S177 — Production-Governed Tools Readiness — Macro Package

Next macro after S177-4000x. Scope-only — nothing here is executed.

Goal

Bring production live writes and schema/view live execution into the Gateway behind:

• approval registry artefacts (single-use, scoped, expiring);
• IAM hardening (least-privilege Lark app + GSM access);
• a real rollback story (point-in-time GPG backups + replay procedure);
• monitoring (audit-stream tail + freshness check + paging).

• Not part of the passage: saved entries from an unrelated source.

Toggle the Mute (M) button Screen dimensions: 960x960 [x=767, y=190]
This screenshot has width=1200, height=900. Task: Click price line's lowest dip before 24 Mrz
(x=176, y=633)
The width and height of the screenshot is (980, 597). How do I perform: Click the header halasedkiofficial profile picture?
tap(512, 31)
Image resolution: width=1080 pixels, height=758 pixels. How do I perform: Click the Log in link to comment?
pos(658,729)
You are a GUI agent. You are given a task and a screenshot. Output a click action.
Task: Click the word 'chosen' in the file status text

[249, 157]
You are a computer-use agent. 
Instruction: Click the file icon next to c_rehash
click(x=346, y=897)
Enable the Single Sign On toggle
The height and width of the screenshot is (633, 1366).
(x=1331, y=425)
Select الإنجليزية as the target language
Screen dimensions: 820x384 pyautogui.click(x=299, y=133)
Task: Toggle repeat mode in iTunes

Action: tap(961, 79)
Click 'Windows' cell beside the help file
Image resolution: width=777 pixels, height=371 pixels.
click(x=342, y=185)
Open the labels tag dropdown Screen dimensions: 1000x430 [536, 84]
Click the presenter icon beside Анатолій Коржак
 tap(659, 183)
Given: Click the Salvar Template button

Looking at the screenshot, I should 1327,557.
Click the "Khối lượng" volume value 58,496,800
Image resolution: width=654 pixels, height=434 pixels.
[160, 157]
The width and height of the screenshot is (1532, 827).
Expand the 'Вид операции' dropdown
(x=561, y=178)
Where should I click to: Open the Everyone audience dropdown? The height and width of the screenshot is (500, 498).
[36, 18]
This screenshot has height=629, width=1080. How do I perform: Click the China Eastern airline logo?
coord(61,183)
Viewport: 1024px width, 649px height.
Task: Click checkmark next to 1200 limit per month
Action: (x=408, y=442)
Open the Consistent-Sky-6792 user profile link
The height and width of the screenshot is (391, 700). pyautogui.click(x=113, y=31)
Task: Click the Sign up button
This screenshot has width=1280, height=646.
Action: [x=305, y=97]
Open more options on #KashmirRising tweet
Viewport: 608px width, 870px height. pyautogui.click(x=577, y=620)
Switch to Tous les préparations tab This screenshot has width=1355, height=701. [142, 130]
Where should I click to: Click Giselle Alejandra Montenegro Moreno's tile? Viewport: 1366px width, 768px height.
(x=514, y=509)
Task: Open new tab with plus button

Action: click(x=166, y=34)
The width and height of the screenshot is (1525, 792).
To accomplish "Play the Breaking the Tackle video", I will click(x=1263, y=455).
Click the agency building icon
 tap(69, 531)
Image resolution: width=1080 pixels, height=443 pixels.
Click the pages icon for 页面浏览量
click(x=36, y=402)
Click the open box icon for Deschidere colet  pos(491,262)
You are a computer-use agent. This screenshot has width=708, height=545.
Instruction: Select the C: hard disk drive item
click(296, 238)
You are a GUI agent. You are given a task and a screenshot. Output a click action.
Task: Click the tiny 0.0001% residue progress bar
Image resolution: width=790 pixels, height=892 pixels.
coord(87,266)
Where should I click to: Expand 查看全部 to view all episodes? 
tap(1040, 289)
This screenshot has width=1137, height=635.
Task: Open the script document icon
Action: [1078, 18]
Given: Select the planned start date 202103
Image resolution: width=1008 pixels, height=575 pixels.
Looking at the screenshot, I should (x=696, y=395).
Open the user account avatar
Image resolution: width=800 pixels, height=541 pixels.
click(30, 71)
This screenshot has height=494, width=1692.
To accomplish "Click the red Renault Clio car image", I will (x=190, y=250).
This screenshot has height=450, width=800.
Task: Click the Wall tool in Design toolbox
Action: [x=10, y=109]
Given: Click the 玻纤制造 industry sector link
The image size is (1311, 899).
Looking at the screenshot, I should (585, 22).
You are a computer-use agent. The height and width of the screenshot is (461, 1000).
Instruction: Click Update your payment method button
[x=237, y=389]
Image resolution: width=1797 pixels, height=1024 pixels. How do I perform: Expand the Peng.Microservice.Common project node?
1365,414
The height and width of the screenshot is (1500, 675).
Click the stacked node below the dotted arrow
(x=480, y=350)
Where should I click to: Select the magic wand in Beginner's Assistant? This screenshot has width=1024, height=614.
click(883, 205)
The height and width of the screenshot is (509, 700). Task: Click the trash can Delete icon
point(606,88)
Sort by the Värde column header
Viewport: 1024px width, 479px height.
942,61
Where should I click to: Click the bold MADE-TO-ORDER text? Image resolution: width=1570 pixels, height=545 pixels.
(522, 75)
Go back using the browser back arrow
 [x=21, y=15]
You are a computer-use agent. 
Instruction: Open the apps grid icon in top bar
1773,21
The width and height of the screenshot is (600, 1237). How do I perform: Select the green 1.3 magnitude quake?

Cowork-facing: every existing tool stays unchanged; new capabilities arrive behind explicit approval IDs.

Workstreams

• W1 Production read-only rollout — confirm every base, add per-base Cowork read tour, decide on records_search exposure.
• W2 Production dry-run rollout — already covered; document expectation and add regression test that walks all bases.
• W3 Approval artefacts — records.approve CLI/endpoint, audit row at creation, Cowork workflow dry-run → review → approve → live.
• W4 First governed production write — single record, single field, approval id, GPG backup, follow-up get, rollback drill.
• W5 Schema live on Base đệm temp resources — create/teardown temp table per run; extend BaseDemOnlyApiCaller (or new sibling) with op- specific guards.
• W6 record.batch_delete live — ceiling from lark-api-limits.yaml, per-target marker guard, consolidated GPG backup, rollback hook.
• W7 IAM hardening — audit Lark app perms, GSM least-privilege, rotate bearer token + document runbook.
• W8 Monitoring — synthetic /healthz + healthcheck + records_get probe via Kuma/Grafana; audit-stream burst alerts; long-soak >2h token-refresh probe.
• W9 Rollback story — document decrypt/replay per backup shape; drill quarterly using a recent Base đệm backup.

Acceptance gates

PASS when (1) every production base has a green read tour, (2) dry-run on every prod base is green, (3) one governed prod write landed with approval/backup/audit/rollback, (4) schema live works on a Base đệm temp table for at least one of each shape, (5) batch_delete live works on Base đệm with marker guard + rollback, (6) IAM narrowed + rotation runbook drilled, (7) monitoring pages on synthetic outage within 5 minutes. PARTIAL with the exact failed gate otherwise.

Out of scope

New bases, new Lark apps/credentials, transport changes, safety-tier definition changes (only their coverage), Cowork UI work.

Inputs from S177-4000x

• s177-cowork-full-larkbase-tools-package.md — current surface.
• s177-cowork-full-larkbase-tools-4000x-evidence-2026-05-23.md — evidence this builds on.
• config/allowed_endpoints.yaml — 13 write endpoints already whitelisted; no new endpoints in this macro, only api_caller op-guard flips.
• lark_client/service.py::BaseDemOnlyApiCaller — most edits land here.